But 2020 still looks to be a historically strong year in terms of salmon prices. The average price for salmon farmers came in at around EUR 7.1 per kg.
“What awaits us in 2020?” started Ragnar Nystøyl, Kontali Analyse’s number crusher – an independent world-leading provider of analyses, mainly for aquaculture, during the North Atlantic Seafood Forum in Bergen, Norway, on Wednesday.
Measured in tonnes, large sized salmon from Norway and Chile still dominate the supply side.
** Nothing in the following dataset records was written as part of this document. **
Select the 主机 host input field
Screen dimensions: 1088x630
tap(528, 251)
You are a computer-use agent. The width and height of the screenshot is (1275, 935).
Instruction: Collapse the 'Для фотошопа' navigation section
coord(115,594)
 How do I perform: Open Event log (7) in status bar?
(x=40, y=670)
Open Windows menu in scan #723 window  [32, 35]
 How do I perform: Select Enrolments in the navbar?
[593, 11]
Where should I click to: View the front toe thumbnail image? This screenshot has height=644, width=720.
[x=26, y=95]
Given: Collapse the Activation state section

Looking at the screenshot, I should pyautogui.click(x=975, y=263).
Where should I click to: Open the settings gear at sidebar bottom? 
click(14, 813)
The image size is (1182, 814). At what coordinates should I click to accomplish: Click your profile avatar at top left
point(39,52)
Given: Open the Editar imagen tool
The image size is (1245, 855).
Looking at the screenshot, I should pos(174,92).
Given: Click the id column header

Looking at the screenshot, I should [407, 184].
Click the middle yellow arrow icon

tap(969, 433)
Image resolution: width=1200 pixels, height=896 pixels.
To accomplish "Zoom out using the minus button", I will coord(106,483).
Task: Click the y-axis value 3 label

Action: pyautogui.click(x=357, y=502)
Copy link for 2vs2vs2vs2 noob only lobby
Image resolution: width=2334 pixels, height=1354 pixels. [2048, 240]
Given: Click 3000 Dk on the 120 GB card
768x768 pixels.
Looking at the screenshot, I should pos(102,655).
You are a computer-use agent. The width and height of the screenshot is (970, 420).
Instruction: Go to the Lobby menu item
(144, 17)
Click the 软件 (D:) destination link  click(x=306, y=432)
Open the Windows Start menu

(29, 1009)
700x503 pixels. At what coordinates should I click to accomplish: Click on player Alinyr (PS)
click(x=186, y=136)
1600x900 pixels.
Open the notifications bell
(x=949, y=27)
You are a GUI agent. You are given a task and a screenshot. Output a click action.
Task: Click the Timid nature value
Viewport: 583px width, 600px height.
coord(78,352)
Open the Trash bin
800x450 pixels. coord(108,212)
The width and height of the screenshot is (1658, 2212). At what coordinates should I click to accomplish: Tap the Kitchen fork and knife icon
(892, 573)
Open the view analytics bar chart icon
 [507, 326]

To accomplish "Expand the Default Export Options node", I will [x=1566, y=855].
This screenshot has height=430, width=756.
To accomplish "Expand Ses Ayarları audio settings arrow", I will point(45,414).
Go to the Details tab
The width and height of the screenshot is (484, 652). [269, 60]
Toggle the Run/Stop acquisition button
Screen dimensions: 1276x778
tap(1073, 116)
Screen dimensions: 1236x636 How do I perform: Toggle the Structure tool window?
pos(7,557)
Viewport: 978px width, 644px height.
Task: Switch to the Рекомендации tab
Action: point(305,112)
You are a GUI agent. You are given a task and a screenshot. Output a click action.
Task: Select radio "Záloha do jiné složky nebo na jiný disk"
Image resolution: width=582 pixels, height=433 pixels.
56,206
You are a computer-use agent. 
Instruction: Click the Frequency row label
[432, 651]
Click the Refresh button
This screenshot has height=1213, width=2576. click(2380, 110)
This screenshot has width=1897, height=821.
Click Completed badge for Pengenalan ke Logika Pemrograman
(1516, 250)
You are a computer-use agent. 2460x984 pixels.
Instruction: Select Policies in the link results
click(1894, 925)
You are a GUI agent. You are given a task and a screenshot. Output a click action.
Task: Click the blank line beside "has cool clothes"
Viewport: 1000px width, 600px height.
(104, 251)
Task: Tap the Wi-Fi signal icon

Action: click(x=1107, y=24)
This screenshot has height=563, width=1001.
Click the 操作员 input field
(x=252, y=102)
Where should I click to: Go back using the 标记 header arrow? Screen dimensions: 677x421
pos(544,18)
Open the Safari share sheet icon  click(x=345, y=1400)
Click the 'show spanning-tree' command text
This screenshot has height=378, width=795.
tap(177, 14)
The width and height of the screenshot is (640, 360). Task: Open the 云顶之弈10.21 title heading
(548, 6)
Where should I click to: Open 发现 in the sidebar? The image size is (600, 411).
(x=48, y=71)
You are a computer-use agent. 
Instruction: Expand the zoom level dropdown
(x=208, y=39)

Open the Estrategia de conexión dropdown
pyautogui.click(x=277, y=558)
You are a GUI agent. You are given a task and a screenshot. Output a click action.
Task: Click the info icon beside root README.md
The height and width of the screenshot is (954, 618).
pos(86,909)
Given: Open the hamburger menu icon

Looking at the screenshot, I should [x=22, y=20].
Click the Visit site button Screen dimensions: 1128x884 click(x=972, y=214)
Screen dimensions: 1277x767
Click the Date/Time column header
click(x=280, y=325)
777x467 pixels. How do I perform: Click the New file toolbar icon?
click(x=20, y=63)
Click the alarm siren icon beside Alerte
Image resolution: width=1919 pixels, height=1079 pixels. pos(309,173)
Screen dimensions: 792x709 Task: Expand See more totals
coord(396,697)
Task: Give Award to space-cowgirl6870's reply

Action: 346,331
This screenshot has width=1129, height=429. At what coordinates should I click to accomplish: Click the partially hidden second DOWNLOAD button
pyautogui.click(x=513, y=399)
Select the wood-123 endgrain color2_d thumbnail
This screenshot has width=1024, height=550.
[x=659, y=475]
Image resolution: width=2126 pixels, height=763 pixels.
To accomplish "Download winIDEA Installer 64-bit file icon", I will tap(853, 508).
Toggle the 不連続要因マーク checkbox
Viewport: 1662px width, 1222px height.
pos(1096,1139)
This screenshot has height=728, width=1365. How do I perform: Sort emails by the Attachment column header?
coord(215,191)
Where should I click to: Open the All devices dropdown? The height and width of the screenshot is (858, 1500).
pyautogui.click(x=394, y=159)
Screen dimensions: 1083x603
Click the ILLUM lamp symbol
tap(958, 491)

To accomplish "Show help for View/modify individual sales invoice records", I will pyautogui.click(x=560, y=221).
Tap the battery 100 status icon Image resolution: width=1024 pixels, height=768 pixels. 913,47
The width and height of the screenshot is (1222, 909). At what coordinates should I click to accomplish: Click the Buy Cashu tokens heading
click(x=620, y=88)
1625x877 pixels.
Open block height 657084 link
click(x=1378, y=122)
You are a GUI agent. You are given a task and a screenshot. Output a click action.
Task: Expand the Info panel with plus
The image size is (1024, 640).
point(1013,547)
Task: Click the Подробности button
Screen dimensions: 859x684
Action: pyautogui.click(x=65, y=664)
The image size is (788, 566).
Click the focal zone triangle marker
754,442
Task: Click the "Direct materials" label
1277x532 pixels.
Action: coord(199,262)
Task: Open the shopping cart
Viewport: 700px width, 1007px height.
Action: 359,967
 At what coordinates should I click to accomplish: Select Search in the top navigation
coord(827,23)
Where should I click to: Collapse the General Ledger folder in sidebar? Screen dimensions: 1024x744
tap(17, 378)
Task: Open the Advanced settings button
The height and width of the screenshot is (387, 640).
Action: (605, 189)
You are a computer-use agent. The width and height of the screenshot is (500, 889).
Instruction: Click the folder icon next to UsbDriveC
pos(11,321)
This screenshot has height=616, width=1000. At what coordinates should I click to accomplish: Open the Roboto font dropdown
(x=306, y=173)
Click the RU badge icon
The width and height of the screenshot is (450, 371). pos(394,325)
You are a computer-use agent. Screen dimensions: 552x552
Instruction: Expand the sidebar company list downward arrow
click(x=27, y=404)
But what the two have in common is that volume growth is low.
“The drivers behind supply growth are “new” salmon producers, such as Iceland and Russia,” said Nystøyl.
Like most Norwegian analysts, he is especially keen on the supply side when he says something sensible about the price development for salmon.
“January has gone away with zero growth in feed consumption,” he says, adding that due to the algae bloom tragedy last year, Norway has a smaller biomass to harvest this year. “A reduced harvest basis, also in Scotland, will result in a loss of fish in the first half,” he predicted.
Kontali Analyse has a base case for supply growth in 2020 of a modest 3.6 per cent. It should, all else being equal, be able to provide still high salmon prices.
The analysis company envisages a total supply of farmed salmon between 2.6 and 2.7 million tonnes. The largest growth, in tonnes, will occur in Norway and Chile, with three and four per cent respectively.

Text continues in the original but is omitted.